* _SELECTED EXTRACT_:

****

Previously I was thinking of the following sequence:
1. the NUMA balancing is enabled and task_numa_work() is invoked,
    pages are scanned and PROT_NONE is set.
2. cgroup NUMA balancing is disabled by the user
3. do_numa_page() is triggered and PROT_NONE is cleared.
    We don't want to do further task migration and
    task_numa_fault() bails out.(page migration is still
    allowed as we mainly want to control the behavior of
    the task)

> Overall this is good. But more generally, I am thinking something finer-grained, like per-task
> numab control with numab tunnables at task-level (if possible), that will be so much more useful
> at least for us. There are use cases for controlling numa balancing at task level as applications
> tuned for NUMA (that don't want numab mess with their tsk/mem placements) such as databases can
> be in the same cgroup with other untuned applications, or not in a cgroup at all. Right now we
> have to turn off numab globally but that's not really optimal in a lot of cases. I do understand
> your use cases for per-cgroup control, but I wonder if there is a way to nicely combine them.
> Per-task control should cover per-cgroup control functionality-wise, but it's an inconvenient
> interface as one has to set for all tasks of the same cgroup, 

OK. Michal has also suggested using the per-task interface
(prctl()/sched_setattr()) for NUMA balancing instead of per-cgroup
control. In theory, I think it is doable. In a cloud environment,
users can set the attribute (enable NUMA balancing) for the first
process of a cgroup, and later child processes will inherit this
attribute. But yes, when the admin decides to change this attribute,
each process of the cgroup has to be iterated.

> I haven't thought too hard about
> it yet, just want to bring it out and see if we can work out something together.
> 

Sure, let me have a try on this per-task version and we can
discuss/co-work on that.

thanks,
Chenyu

> Thanks,
> Libo
> 
>>   	/* Allocate buffer to track faults on a per-node basis */
>>   	if (unlikely(!p->numa_faults)) {
>>   		int size = sizeof(*p->numa_faults) *
>> @@ -3330,6 +3356,8 @@ static void task_numa_work(struct callback_head *work)
>>   	if (p->flags & PF_EXITING)
>>   		return;
>>   
>> +	if (!tg_numa_balance_enabled(p))
>> +		return;
>>   	/*
>>   	 * Memory is pinned to only one NUMA node via cpuset.mems, naturally
>>   	 * no page can be migrated.

****

* _COLLECTED MATERIAL_:

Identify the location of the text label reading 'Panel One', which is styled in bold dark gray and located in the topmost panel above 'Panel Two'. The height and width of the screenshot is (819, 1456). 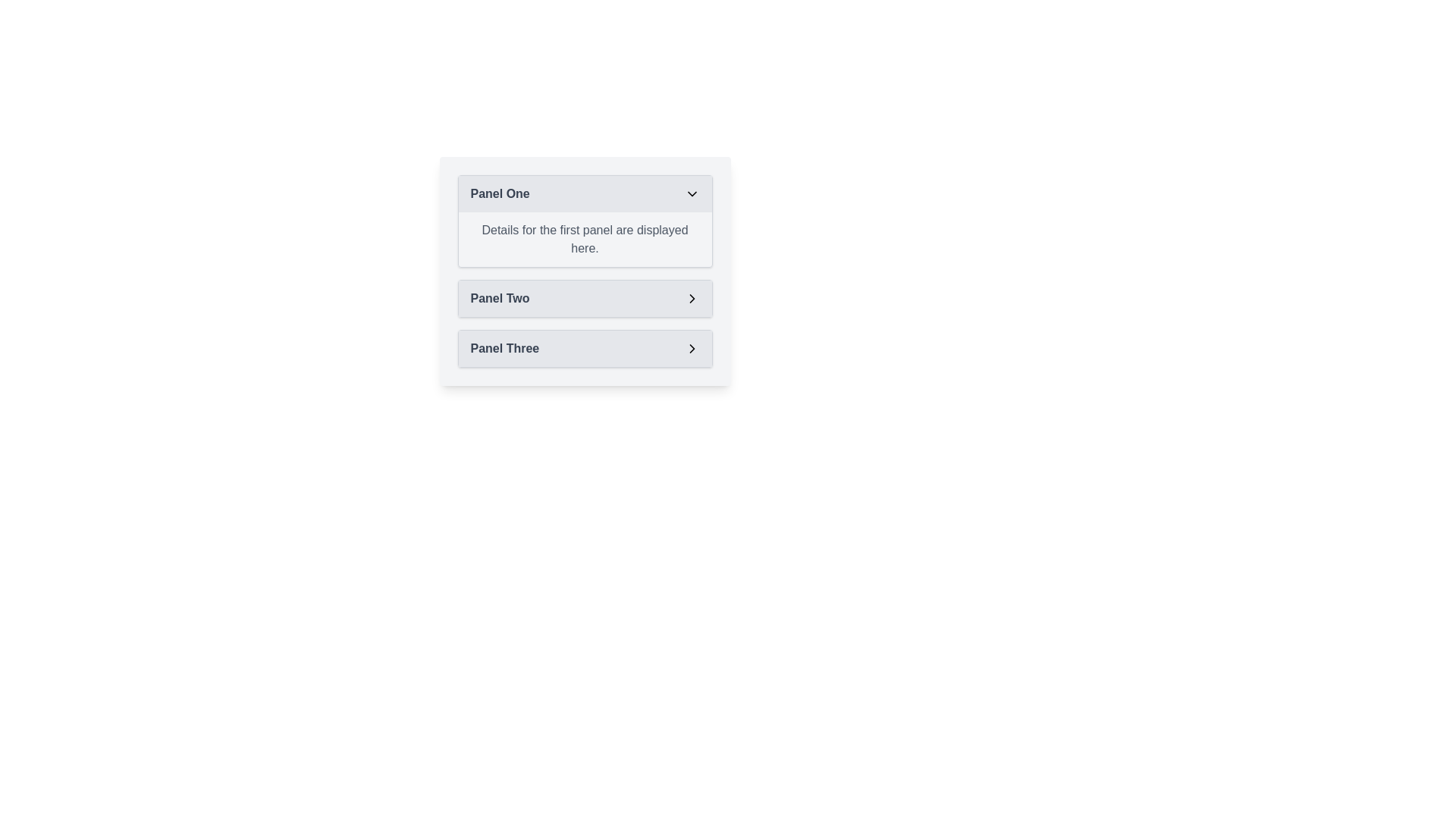
(500, 193).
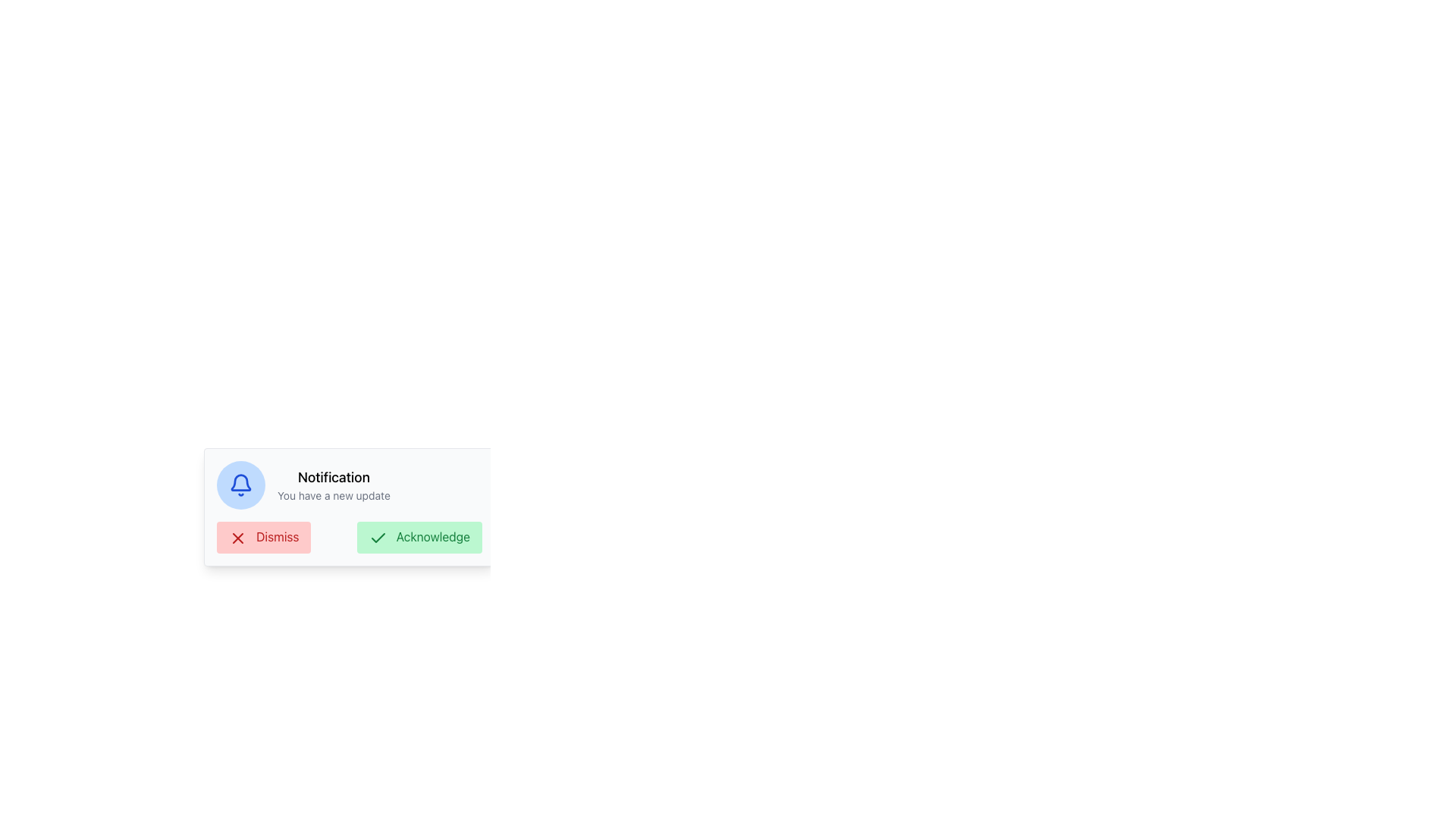 The image size is (1456, 819). What do you see at coordinates (237, 537) in the screenshot?
I see `the close icon within the 'Dismiss' button` at bounding box center [237, 537].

****

* _AIM_: In the NUMA balancing discussion, which per-task interface did Michal suggest using in place of per-cgroup control?

* _THE RESPONSE_: prctl()/sched_setattr()